Category Archives: Penn State Sandusky Scandal

Sundusky update through

We have received this update from Author Bill Keisling of Yardbird Books on his efforts to study the anatomy of the Penn State/Sandusky scandal, with further efforts coming:

Busted: Behind the Sandusky arrest Narcotics agent nabs Jerry Sandusky ‘Tom didn’t want to do it’

Pennsylvania Attorney General Tom Corbett made it clear to his staff that he did not want to pursue the pedophile case against former Penn State football coach Jerry Sandusky.

“Tom didn’t want to do it,” one Corbett associate explains.

A separate investigation involving AG office narcotics Agent Anthony Sassano in November 2010 finally broke the Corbett-imposed logjam in the Sandusky case.

Agent Sassano got a hit on Sandusky on his PACE computer database system and discovered that the former football coach was also supposedly under investigation for a pedophile complaint by Corbett’s heretofore-inactive state trooper, and prosecutor.

To read more visit:

or read a detailed insider’s timeline of the case here:

Penn State/Sandusky prediction: pleas 3 – trials 0

This post represents only the views of its author, and is in the nature of a New Years’ prognostication for 2012, with certain implications on themes that have been discussed on this site.  It was not offered sooner because of the urgency of the Conklin matters, which have been reported about, and will continue to be followed.

The prediction, as suggested in the title, is that Jerry Sandusky, and the two other fellows – Tim Curley, Athletic Director, and Gary Schultz, head of campus police – will make plea agreements to end their cases, and that there will never be another evidentiary hearing or trial related to these matters.   Sandusky can already be convicted on the testimony of McQueary, a couple victims, and Sandusky’s odd public statements – the Costas one alone sealed that fate, and the New York Times one is further relevant for these and other purposes.  Although the charges have not been studied, it is likely that the charges against Curley and Schultz have room for appropriate reduction in the plea bargain process, and that neither of them would face jail time – Barry Bonds recently avoided jail time, and he went to trial. Sandusky will likely have to do some time in jail, but there would appear to be no direct benefit to any of them to take a trial, and huge downsides on many levels – Paterno testifying, Spanier testifying, Courtney testifying, victims being further subjected to the process etc, etc, etc.  There are huge motives on all sides, including Corbett’s, for these matters to be resolved quietly, and that is the prediction  – pleas 3 – trials 0.

The prediction is made with the further admittedly aggressive suggestion that the foregoing is, or will be, an engineered result.  Call it a “conspiracy theory” if you must, it certainly would involve one, or call it an effort to urge a look at this case that will do complete justice, but there are themes that have already been discussed generally and specifically herein, including our Penn State/Good old boy’s network article, that are suggested by the circumstances, and, whether or not the prediction proves correct, will continue to be developed.  The prediction is just an opinion, of course, the questions that give rise to it are these:

How and Why was the existence of the grand jury proceeding leaked to the Patriot News in March 2011?

*GIVEN TASK*
Copy the post on the Penn State/Sandusky scandal from "Pennsylvania Attorney General" up to and including "Corbett associate explains.", swapping "pursue" for "prosecute". The listing isn't needed for this work.

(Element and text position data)
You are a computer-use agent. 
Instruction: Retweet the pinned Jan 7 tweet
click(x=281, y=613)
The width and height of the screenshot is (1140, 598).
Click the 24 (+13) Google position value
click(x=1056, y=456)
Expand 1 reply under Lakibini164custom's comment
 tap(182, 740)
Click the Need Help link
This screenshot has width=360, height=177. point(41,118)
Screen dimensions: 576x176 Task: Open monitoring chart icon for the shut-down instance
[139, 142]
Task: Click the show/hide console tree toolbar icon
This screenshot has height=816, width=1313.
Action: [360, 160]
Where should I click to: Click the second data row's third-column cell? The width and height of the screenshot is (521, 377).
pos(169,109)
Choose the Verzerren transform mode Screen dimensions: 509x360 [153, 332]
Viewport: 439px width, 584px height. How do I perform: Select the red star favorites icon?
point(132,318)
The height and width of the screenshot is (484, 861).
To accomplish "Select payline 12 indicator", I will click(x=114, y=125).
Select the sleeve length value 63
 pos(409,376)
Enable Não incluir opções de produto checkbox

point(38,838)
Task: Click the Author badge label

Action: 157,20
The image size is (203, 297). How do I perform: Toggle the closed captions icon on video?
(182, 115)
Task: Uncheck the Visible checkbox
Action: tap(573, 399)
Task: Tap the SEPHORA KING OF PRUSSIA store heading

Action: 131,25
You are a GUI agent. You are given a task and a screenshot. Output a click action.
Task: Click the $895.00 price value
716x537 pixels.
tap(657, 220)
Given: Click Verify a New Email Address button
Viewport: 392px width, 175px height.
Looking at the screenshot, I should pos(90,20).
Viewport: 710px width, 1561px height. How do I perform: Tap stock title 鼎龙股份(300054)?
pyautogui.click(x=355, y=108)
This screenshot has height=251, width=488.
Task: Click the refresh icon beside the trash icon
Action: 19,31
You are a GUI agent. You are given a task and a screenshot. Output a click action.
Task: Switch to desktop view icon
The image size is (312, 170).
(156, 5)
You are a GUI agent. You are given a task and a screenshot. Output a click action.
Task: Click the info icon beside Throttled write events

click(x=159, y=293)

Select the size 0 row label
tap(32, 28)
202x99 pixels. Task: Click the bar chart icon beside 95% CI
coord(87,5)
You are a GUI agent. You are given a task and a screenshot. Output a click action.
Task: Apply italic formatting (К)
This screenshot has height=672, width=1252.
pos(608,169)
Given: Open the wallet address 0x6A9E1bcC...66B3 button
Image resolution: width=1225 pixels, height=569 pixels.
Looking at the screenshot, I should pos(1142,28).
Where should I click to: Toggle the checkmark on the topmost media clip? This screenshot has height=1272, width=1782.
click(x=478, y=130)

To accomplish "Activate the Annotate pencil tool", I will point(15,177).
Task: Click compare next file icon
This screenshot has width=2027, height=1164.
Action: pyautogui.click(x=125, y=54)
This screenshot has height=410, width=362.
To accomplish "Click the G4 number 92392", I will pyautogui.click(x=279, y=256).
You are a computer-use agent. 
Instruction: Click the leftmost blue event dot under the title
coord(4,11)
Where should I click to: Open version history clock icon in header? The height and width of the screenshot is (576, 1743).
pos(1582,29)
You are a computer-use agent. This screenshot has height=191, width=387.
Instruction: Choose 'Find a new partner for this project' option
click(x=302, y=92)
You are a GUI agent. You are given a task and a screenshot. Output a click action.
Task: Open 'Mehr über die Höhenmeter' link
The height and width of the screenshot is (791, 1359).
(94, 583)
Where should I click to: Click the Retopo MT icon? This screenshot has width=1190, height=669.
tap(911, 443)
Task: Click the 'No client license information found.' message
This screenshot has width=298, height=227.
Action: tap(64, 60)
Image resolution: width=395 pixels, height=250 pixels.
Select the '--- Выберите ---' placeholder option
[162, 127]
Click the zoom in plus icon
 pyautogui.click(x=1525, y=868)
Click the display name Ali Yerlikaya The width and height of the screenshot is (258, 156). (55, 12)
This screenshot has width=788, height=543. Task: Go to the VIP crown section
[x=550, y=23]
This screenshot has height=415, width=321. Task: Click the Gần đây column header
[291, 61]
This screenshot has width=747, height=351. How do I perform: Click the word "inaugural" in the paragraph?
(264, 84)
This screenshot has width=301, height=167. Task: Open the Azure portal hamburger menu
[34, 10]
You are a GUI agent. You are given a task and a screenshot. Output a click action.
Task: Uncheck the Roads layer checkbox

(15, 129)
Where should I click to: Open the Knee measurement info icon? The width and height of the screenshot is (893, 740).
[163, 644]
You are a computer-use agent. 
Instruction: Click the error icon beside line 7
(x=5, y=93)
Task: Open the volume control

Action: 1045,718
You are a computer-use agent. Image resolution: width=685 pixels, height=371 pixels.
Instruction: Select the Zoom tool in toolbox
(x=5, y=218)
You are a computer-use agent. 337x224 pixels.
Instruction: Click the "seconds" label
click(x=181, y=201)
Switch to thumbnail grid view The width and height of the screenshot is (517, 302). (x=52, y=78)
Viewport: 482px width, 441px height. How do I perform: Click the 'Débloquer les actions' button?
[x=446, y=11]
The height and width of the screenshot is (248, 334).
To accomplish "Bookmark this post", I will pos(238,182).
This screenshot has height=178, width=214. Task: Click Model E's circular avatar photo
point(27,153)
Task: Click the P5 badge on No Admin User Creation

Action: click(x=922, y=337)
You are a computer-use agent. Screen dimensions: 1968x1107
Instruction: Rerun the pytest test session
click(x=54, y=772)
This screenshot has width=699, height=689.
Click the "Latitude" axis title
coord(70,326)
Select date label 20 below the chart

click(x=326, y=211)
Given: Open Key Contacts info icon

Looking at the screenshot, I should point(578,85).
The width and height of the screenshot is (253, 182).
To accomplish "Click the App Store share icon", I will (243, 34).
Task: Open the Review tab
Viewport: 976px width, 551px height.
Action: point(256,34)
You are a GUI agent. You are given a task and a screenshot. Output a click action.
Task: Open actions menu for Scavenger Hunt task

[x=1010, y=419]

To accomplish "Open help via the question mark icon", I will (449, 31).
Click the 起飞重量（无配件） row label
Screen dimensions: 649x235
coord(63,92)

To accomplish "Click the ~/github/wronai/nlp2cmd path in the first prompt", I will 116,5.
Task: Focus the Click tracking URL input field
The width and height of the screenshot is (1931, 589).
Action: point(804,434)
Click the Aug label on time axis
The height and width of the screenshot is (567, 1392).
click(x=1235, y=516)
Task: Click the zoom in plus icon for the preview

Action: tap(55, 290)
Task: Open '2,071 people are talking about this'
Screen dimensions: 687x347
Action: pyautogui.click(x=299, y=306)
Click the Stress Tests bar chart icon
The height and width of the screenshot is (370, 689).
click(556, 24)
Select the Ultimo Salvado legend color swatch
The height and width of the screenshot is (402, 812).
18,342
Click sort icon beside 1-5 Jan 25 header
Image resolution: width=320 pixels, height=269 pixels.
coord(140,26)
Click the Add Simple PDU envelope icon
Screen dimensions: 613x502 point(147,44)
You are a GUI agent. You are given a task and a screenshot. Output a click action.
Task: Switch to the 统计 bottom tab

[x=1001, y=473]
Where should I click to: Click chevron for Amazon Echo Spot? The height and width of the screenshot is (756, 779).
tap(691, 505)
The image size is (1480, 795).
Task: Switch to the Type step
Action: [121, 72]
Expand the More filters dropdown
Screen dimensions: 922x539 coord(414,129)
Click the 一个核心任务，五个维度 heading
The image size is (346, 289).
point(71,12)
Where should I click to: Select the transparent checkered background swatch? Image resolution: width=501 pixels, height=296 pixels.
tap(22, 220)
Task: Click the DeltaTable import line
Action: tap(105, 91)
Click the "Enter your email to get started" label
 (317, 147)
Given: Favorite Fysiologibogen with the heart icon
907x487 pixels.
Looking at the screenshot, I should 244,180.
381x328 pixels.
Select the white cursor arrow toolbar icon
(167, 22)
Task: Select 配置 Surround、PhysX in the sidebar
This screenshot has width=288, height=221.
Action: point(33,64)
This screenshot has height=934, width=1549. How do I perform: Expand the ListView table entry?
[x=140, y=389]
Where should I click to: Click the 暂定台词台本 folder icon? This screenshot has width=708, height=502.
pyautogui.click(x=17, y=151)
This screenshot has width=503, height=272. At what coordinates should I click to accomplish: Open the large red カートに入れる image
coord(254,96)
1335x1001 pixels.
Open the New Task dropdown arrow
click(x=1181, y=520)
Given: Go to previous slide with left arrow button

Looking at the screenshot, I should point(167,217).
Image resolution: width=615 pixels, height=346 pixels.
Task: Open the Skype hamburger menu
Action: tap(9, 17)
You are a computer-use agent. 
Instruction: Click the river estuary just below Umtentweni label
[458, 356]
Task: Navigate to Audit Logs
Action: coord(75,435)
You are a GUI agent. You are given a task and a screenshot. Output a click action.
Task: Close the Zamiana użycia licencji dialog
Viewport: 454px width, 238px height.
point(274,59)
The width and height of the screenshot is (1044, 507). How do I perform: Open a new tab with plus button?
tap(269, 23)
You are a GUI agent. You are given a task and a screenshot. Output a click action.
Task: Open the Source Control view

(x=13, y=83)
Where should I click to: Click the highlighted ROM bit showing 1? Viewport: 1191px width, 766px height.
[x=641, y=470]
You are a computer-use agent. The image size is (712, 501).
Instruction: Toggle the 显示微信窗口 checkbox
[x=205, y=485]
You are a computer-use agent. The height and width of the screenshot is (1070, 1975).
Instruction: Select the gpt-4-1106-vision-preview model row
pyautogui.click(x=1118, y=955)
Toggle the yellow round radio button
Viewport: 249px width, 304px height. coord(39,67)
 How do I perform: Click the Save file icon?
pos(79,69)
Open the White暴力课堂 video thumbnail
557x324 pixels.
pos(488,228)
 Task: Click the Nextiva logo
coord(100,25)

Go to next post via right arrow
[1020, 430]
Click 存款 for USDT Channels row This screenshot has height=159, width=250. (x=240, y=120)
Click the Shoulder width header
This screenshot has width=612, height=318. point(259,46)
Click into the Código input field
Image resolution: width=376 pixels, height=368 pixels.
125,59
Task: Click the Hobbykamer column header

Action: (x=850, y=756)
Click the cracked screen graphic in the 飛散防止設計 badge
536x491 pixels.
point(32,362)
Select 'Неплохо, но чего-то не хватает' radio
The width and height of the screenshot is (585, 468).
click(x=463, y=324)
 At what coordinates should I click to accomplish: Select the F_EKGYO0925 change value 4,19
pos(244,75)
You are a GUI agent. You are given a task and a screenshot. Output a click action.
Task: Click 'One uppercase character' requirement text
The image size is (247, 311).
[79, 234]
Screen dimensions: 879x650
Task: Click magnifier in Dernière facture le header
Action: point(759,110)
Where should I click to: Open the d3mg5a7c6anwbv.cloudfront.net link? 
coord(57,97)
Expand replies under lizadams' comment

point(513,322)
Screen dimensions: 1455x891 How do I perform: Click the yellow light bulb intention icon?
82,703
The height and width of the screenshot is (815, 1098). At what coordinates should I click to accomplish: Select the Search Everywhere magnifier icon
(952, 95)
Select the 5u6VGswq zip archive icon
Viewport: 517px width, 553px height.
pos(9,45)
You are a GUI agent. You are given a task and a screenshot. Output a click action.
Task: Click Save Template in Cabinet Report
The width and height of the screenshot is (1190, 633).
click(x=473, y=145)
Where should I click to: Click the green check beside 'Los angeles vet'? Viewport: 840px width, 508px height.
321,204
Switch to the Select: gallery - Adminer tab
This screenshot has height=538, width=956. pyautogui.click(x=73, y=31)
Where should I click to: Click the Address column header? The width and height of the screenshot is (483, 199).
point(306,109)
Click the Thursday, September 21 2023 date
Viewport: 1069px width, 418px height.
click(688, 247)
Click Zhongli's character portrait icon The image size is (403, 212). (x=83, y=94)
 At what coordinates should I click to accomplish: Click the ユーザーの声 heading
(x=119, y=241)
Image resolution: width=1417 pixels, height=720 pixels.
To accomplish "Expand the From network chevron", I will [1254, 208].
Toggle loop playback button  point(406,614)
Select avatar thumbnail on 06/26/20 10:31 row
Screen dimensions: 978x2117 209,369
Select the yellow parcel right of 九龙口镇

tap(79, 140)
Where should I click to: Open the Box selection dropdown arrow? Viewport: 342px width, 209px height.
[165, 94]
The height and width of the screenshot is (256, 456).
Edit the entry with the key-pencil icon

*FULL ANSWER*
Pennsylvania Attorney General Tom Corbett made it clear to his staff that he did not want to prosecute the pedophile case against former Penn State football coach Jerry Sandusky.

“Tom didn’t want to do it,” one Corbett associate explains.